FDA Inaction On Antibiotics Is Making The World Deadlier

Charles Kenny | Bloomberg Businessweek | December 23, 2013

This month, the U.S. Food and Drug Administration issued a guidance document (PDF) on the use of antibiotics in farm animals, which accounts for four-fifths of all antibiotics administered in the U.S. The document notes excessive use leads to the spread of antibiotic-resistant diseases in both animals and humans. Meanwhile, the vast majority of agricultural antibiotics aren’t used for high-impact purposes—to treat sick animals—but to promote growth and as a cheap way to prevent infection. The FDA suggests pharmaceutical companies voluntarily change a few labeling and marketing practices to help address that problem.

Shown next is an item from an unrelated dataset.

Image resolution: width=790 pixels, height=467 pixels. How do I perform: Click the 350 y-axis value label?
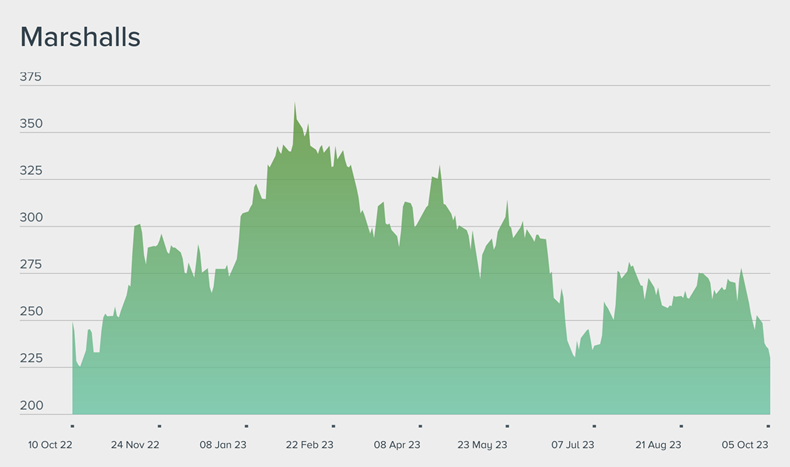coord(31,124)
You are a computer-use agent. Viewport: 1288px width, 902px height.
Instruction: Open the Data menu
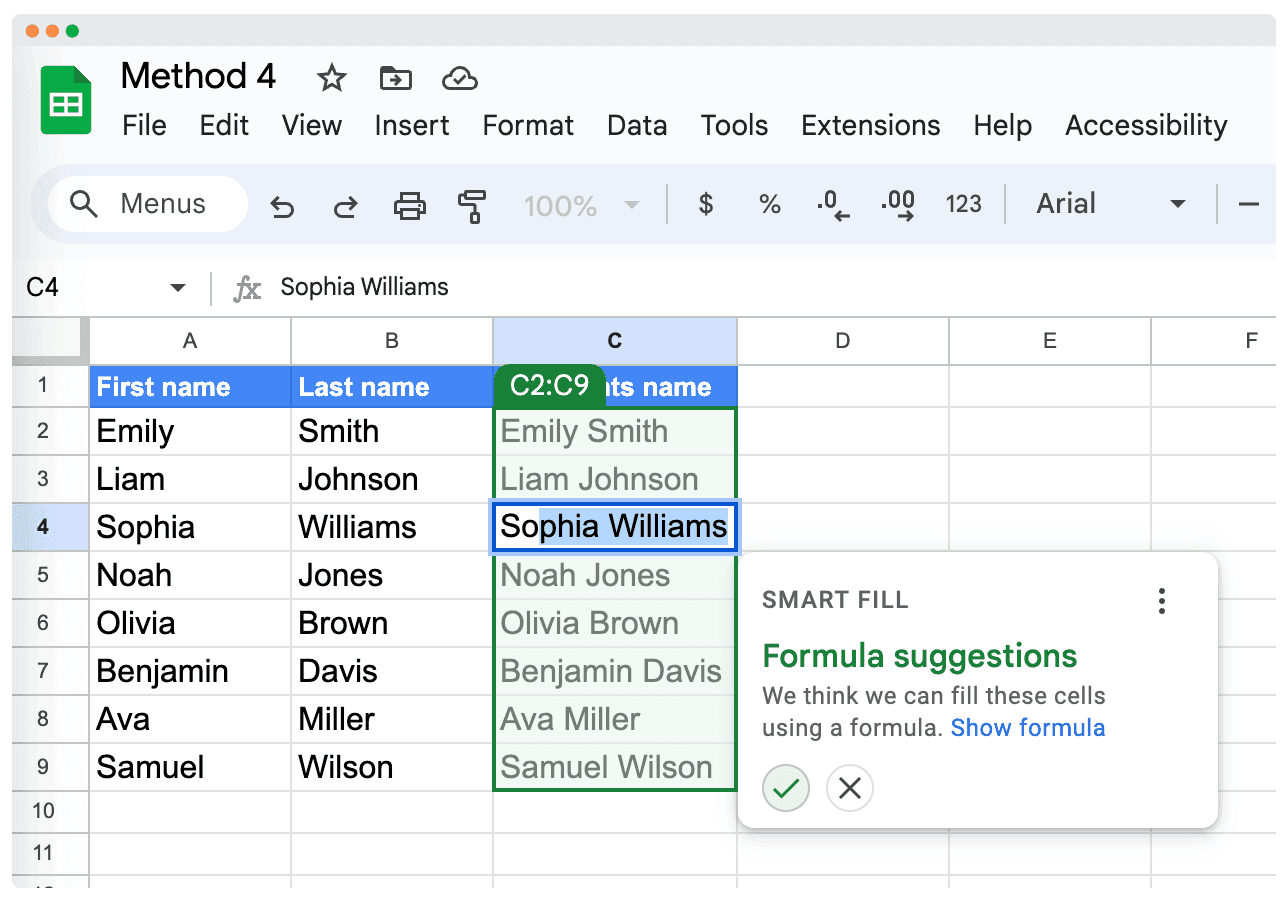pos(637,126)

The FDA’s response to the growing threat of antibiotic resistance is so inadequate that it makes sister agencies dealing with climate, financial instability, and trade challenges look all-powerful. The FDA’s inability to tackle the profligate and destructive use of a vital medical technology reflects a larger failure of international leadership to preserve the life-saving potential of antibiotics for the next generation.

Bacteria remain significant causes of illness and death: In 2011, the Centers for Disease Control and Prevention reported nearly 19,000 cases of pertussis and 17,000 cases of streptococcal pneumonia in the U.S. But antibiotics have transformed the battle against bacteria and saved millions of lives since penicillin was first used to treat infected wounds in World War II.